Vom Acker auf den Tisch - globale Landwirtschaftsbilanz mit sonstigen Verwendungen, Verlusten und Abfall

 

4. Nahrungsmittel - Verwendung, Verluste, Abfall

Die globale Rohernte der Landwirtschaft betrug 2009 7567 Mio. t, also über eine Tonne pro Person (6,8 Mrd. Menschen) (s. auch Landwirtschaft Flächennutzung). Die Ernte umfasst neben reinen Nahrungsmittelpflanzen auch solche, die als Tierfutter verwendet werden, für Kleidung (z.B. Baumwolle), für Biotreibstoffe oder industrielle Zwecke (z.B. Ölpflanzen). Daneben entstehen in der Verwendungskette Verluste, vom Acker über Lagerung, Verarbeitung, Transport, beim Händler, und zuletzt durch Abfall beim Endverbraucher.

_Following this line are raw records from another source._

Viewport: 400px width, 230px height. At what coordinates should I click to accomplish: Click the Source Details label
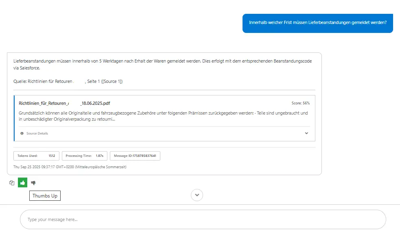(x=37, y=133)
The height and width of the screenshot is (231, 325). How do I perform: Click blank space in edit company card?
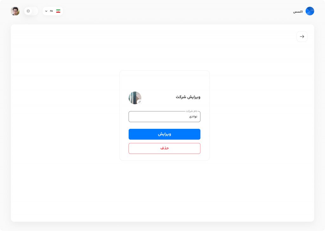coord(164,81)
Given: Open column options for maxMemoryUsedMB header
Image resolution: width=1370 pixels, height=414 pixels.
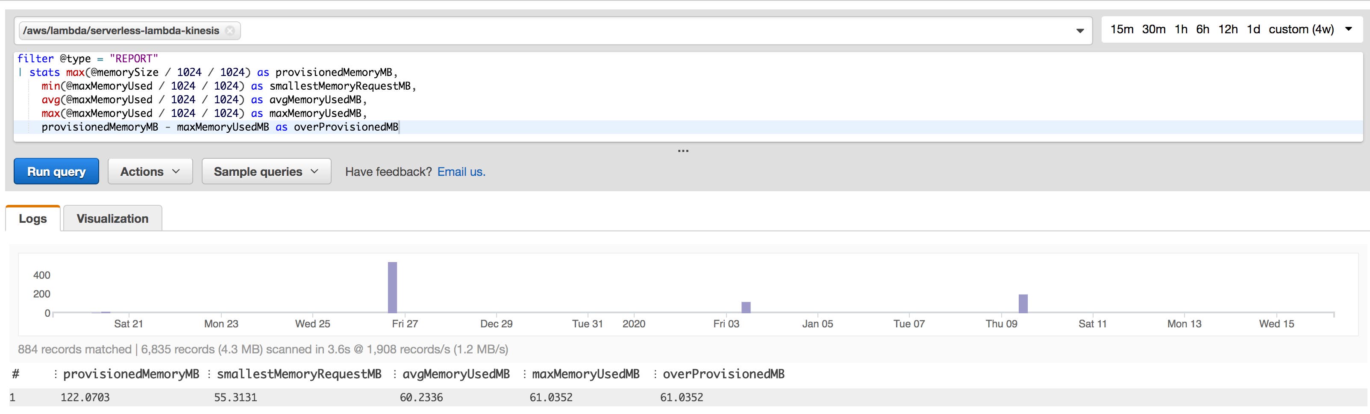Looking at the screenshot, I should [525, 374].
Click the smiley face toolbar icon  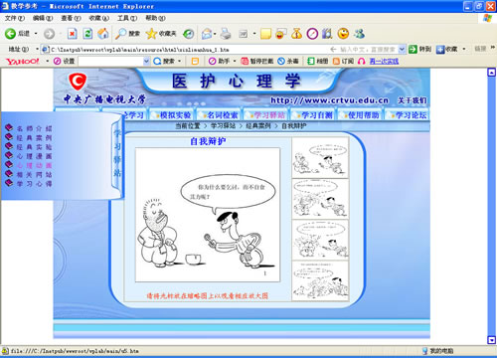(343, 34)
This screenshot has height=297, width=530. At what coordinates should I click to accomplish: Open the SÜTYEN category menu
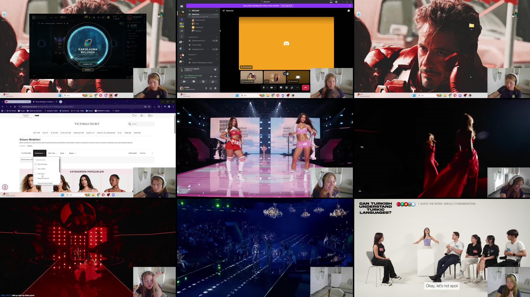(x=37, y=133)
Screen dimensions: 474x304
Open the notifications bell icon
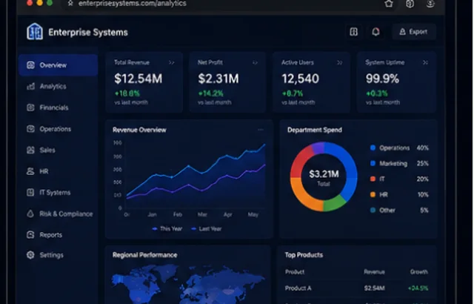point(375,31)
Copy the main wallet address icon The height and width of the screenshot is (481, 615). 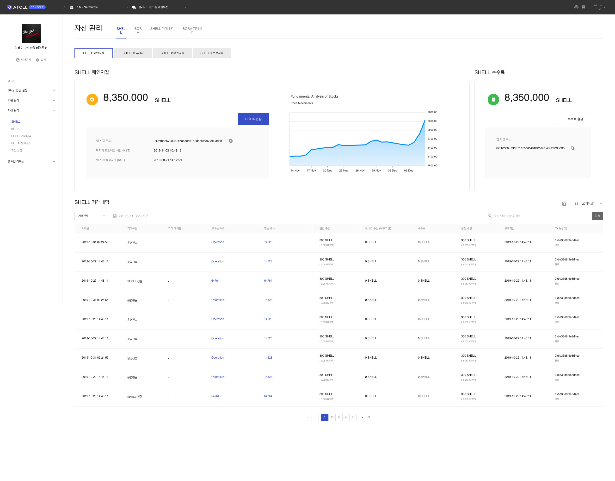tap(231, 141)
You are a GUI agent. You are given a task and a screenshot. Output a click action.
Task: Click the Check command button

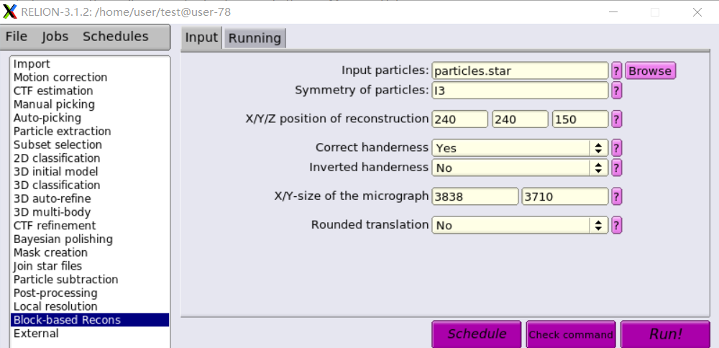[571, 334]
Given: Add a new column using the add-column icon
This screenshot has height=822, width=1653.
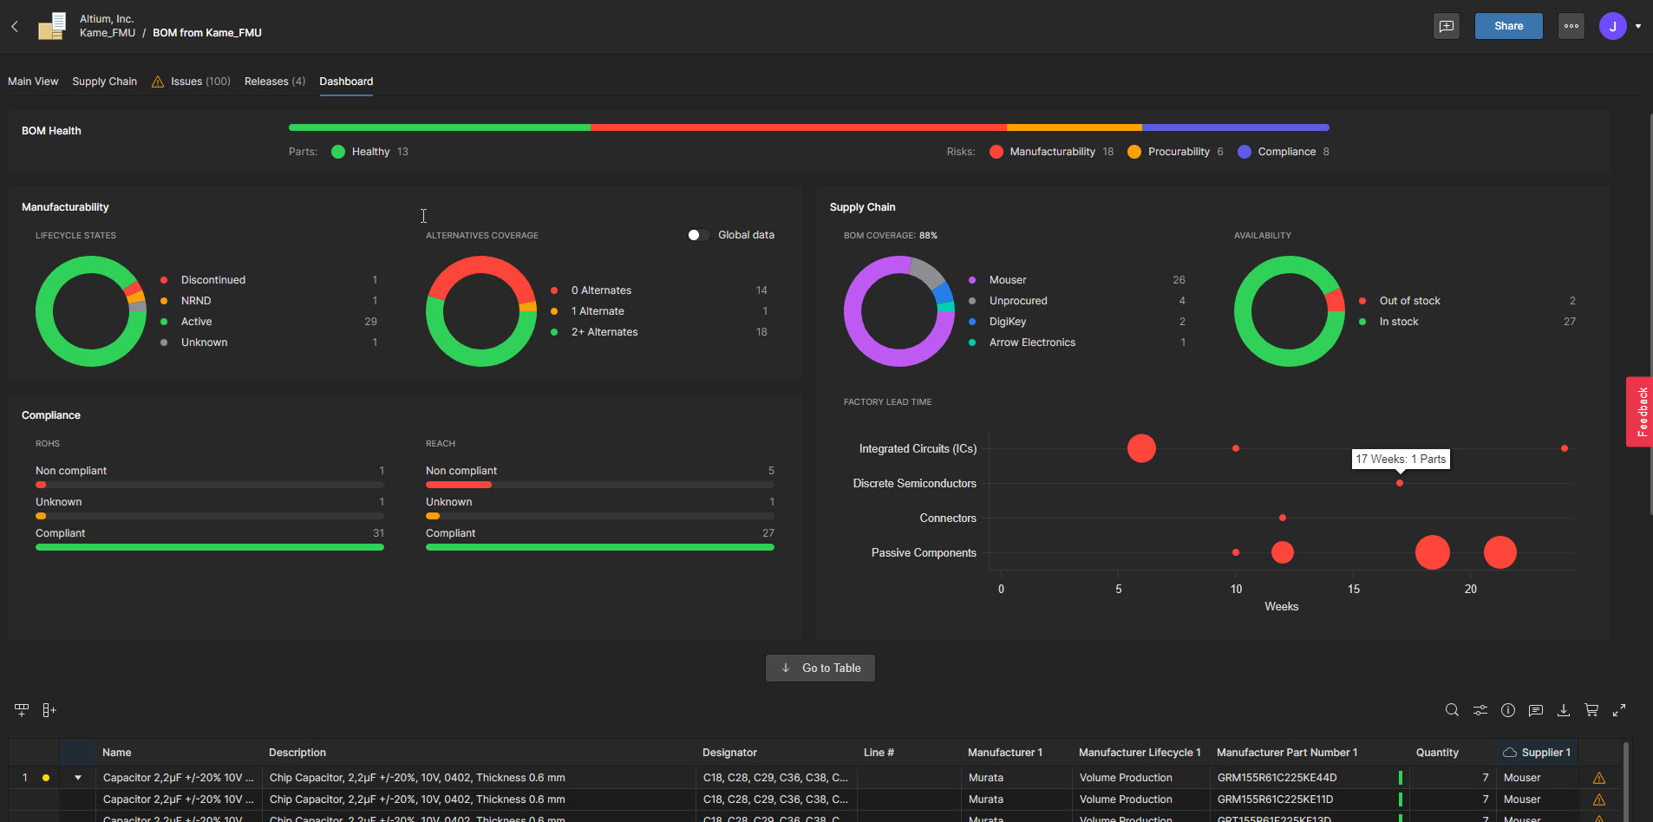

Welcher Bruchteil der Rohernte wird tatsächlich gegessen?

Die folgende Tabelle, die aus Datenkonsistenzgründen das Jahr 2007 mit 7261 Mio. t globaler Rohernte beschreibt, liefert hierzu Zahlen.

Quellen (abgerufen 13.11.11):
a) linker oberer Kasten: FAO (FAOSTAT / Food Balance Sheets / Commodity Balances / Crops Primary Equivalent), Zahlen gerundet, Prozentzahlen errechnet
b) "Korrektur aus Verarbeitung" (rote Zahlen): "Abfall/Futter/Nahrung" aus FAO wie (1); "Treibstoff" berechnet mit Treibstoffmengen aus bio-sprit.ch, (PDF-Kopie) und mit Rohstoffverhältnissen aus OECD-FAO Agricultural Outlook 2011-2020 / Biofuels (dort: "Full Outlook Chapter"). Berechnungsmethode siehe weiter unten im Text, Zahlen gerundet.
c) "Korrektur FAO-Studie" (blaue Zahlen): Schätzung aus Daten der FAO-Studie Global Food Losses and Global Food Waste (2011). Erläuterungen weiter unten im Text.
Anmerkungen:
(1) Hochrechnung aus Prozentzahlen der Top-15-Ernten
(2) Daten sind nicht völlig konsistent, deshalb betragen die Prozentsummen regelmäßig nicht genau 100 %.
(3) "Abfall auf dem Feld" - rote und blaue Zahl beinhalten zusätzlich Verlust aus Zuckerrohrverarbeitung
     Weitere Anmerkungen werden im Text erläutert.








   

Der linke Kasten der Tabelle (schwarze Zahlen) zeigt den Blick vom Acker aus, und ordnet die Ernte, nach Abzug der Ernteverluste, den Verwendungen zu, wie Saatgut, Futter, Nahrungsmittel, und weitere Verarbeitung.
Die Spalte "Verarbeitung" wurde bei den wichtigsten Werten detaillierter untersucht (rote Zahlen).
Von oben nach unten:

  • Von Mais wird 8 % der Rohernte durch Vergärung der Stärke weiterverarbeitet zu Bioethanol. 
  • Die Sojabohne als weltweit wichtigste Ölsaat, die 18 % Öl und 28 % Eiweiß enthält, wird zur Ölgewinnung gepresst. 72 Teile der Rohernte werden als Sojakuchen (Sojamehl) verfüttert, aus dem Öl dienen 11 Teile der Ernährung und 3 Teile der Biodieselherstellung.  
  • Gerste: Die Hälfte der Verarbeitung (10 Teile) dient der Malzherstellung für Bier und Spirituosen.
  • Raps ist wie Soja eine Ölsaat. 49 Teile der Rohernte dienen als Rapskuchen der Tierernährung, vom gewonnenen Öl dienen 18 Teile der Ernährung und 16 % der Biodieselherstellung.
  • Baumwolle wird nicht für Nahrungszwecke verwendet.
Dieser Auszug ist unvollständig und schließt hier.